Selon la psychologue, il n'y a donc pas à avoir de rapports de force avec l'enfant, même si le comportement n'est pas approuvé, simplement être là, dans l'accompagnement de son émotion : "On ne peut pas laisser un enfant seul avec son émotion. Ce n'est pas possible du fait de son immaturité cérébrale, émotionnelle, ça n'a ni effet positif, ni effet éducatif". L'écueil sinon ? Un conditionnement de l'enfant qui, pour éviter d'avoir à se retrouver à nouveau au coin, puni, seul face à son émotion qui le submerge, la taise et accepte la consigne de l'adulte sans pour autant qu'elle ait de sens pour lui.

"Le time-out n'a aucun sens au vu de ce que l'on peut apprendre et connaître des neurosciences sur le bienfait d'accompagner l'enfant".

Le time-out est-il considéré comme une violence éducative ?

Si les avis divergent, pour Sandrine Moreira, le time-out peut bel et bien être considéré comme une violence éducative et, ne constitue en tout cas, pas la solution idéale pour calmer un enfant. Seule exception selon elle : quand le parent, submergé ou démuni, est proche de basculer dans la violence physique : "il est évidemment préférable d'isoler l'enfant un temps, plutôt que de risquer de déborder et de tomber dans la violence physique." 

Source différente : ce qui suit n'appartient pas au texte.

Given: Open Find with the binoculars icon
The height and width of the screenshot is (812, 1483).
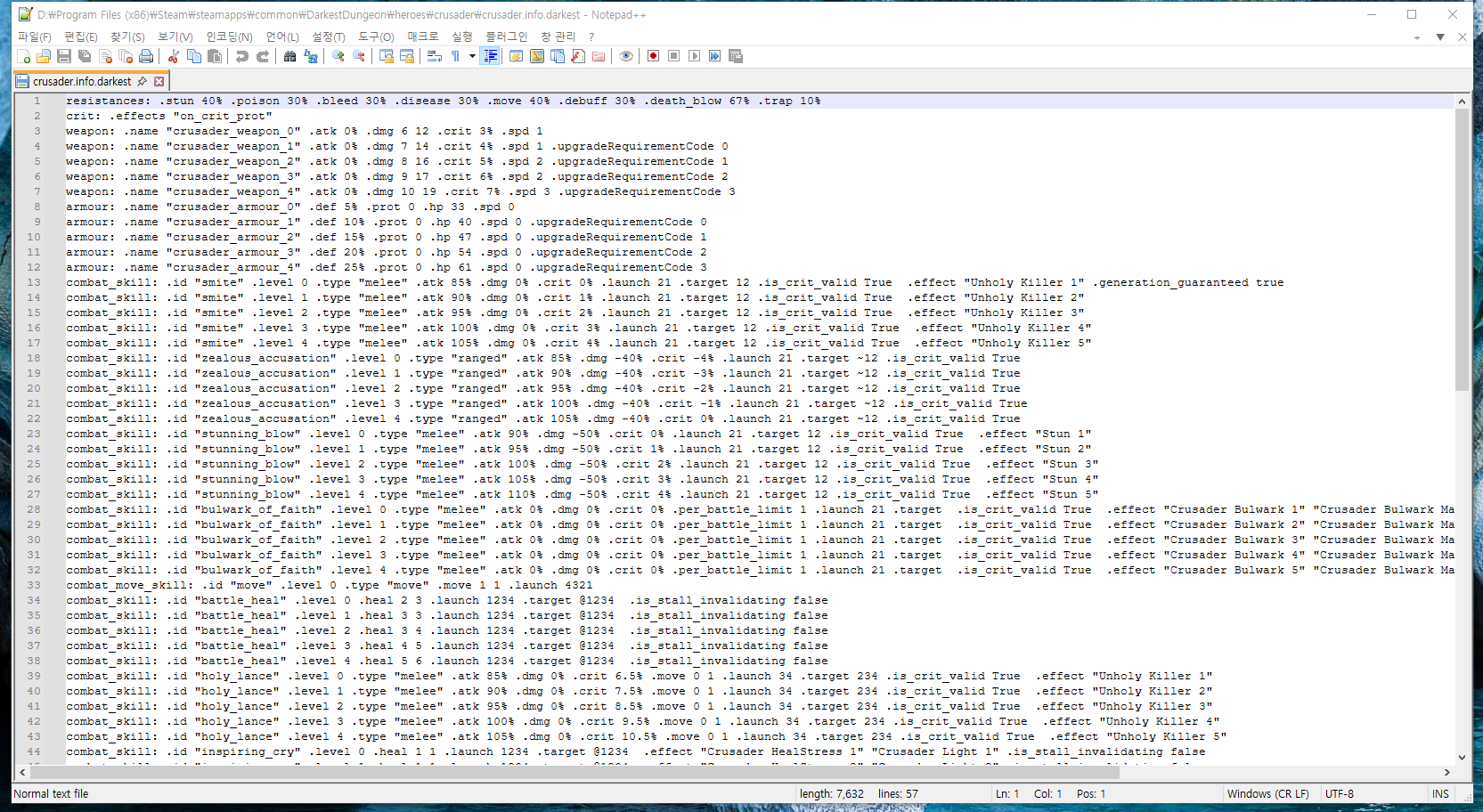Looking at the screenshot, I should 289,56.
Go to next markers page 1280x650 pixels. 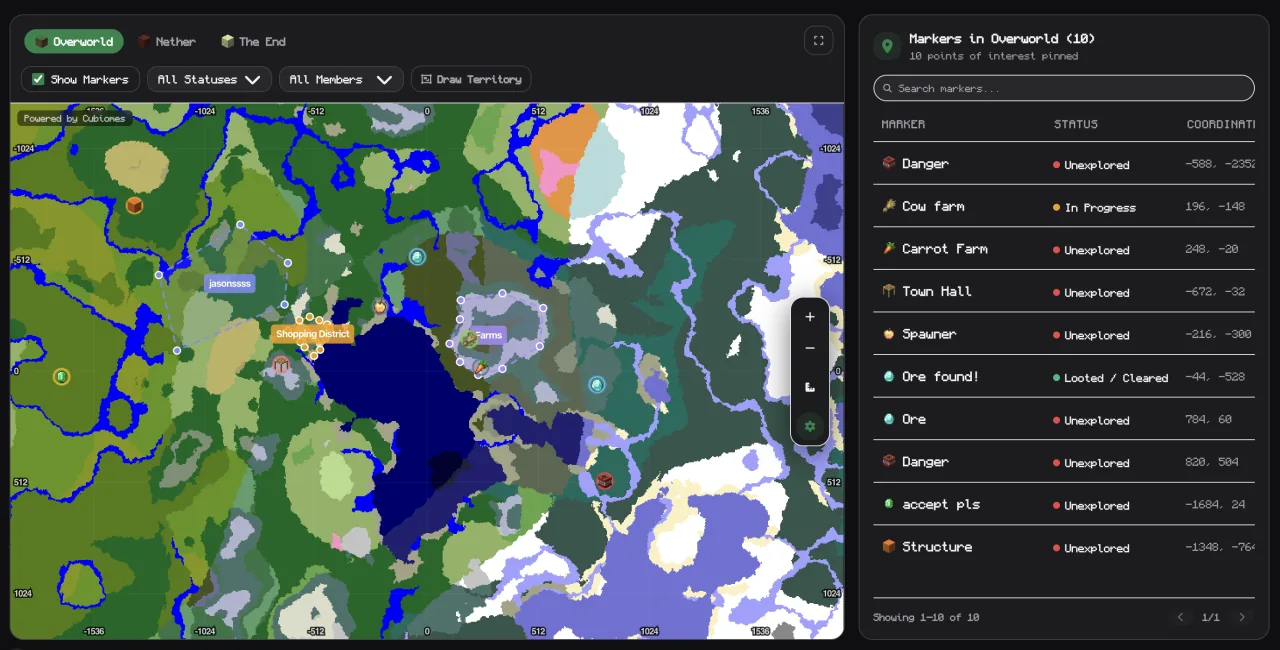pyautogui.click(x=1242, y=617)
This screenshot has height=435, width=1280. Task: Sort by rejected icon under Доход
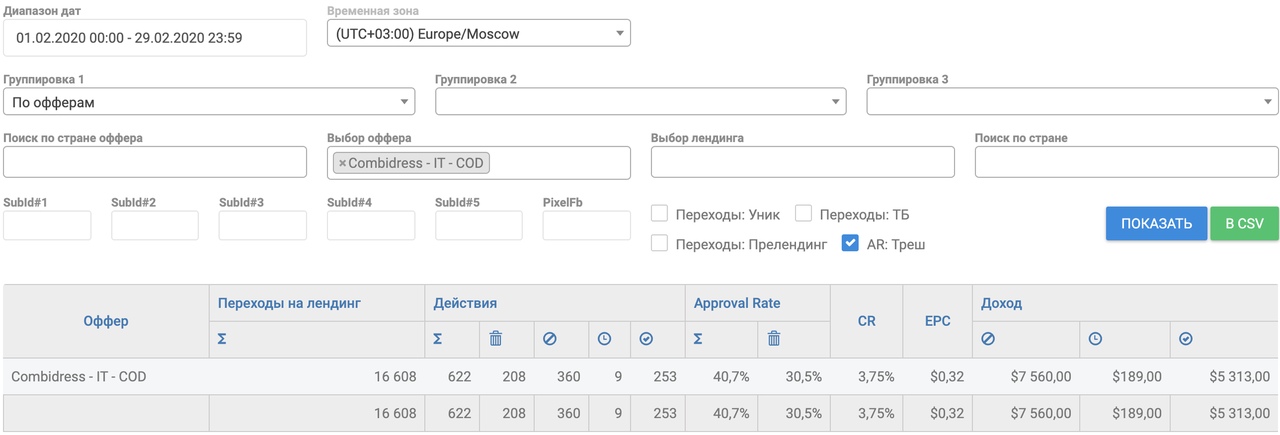tap(987, 340)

De quelle manière punir son enfant ?

De l'avis de la psychologue, il n'y a pas de solution idéale, il vaut mieux agir au cas par cas. Parmi les solutions, ce qui peut fonctionner, c'est, par exemple, de détourner son attention vers autre chose. En tant que parents, on connaît bien nos enfants, à nous alors de faire le point sur ce qui fonctionne ou pas avec lui. Et surtout, comment on peut entrer en relation autrement avec lui. Parfois, "on s'aperçoit qu'un enfant fait des bêtises ou une crise pour capter l'attention de son parent, y compris si ce n'est pas la réaction escomptée", rapporte la psy. En somme, notre progéniture veut entrer en relation avec nous, et si ça donne lieu à une relation conflictuelle, tant pis.

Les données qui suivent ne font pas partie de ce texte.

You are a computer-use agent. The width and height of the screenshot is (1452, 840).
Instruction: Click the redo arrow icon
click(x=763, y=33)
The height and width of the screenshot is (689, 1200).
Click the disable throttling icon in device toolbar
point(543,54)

Qu'est-ce que le time-in ?

Une bonne alternative au time-out : prendre le contre-pied en adoptant le time-in. Plutôt que de l'isoler, "l'enfant a, au contraire, besoin d'être en présence, c'est-à-dire accompagné et que l'on puisse faire un focus sur son émotion du moment et non pas seulement sur son comportement", décrypte-t-elle. On prend alors conscience qu'il y a quelque chose qui déborde, que notre enfant est dans la transgression, dans le test des limites corporelles, affectives et cognitives. Or, pour le calmer, un câlin suffit souvent. Bien sûr, comme le précise Sandrine Moreira, "il faut que l'adulte soit en capacité de le faire à ce moment-là, c'est-à-dire que lui-même ne soit pas en débordement émotionnel, agacé ou honteux d'une situation susceptible de le faire sur-réagir." Il est nécessaire d'être en mesure d'accepter son émotion, de se dire qu'il est simplement frustré et lui faire un câlin pour que ça passe.

Son conseil : lui dire qu'on comprend qu'il soit fâché ou déçu, qu'il a le droit de l'être et que pour l'aider à ce que ça passe, on peut lui faire un câlin, lui lire une histoire ou mettre une petite musique qu'il apprécie. L'idée est qu'il sache qu'on est là pour lui et qu'on ne nie pas son émotion.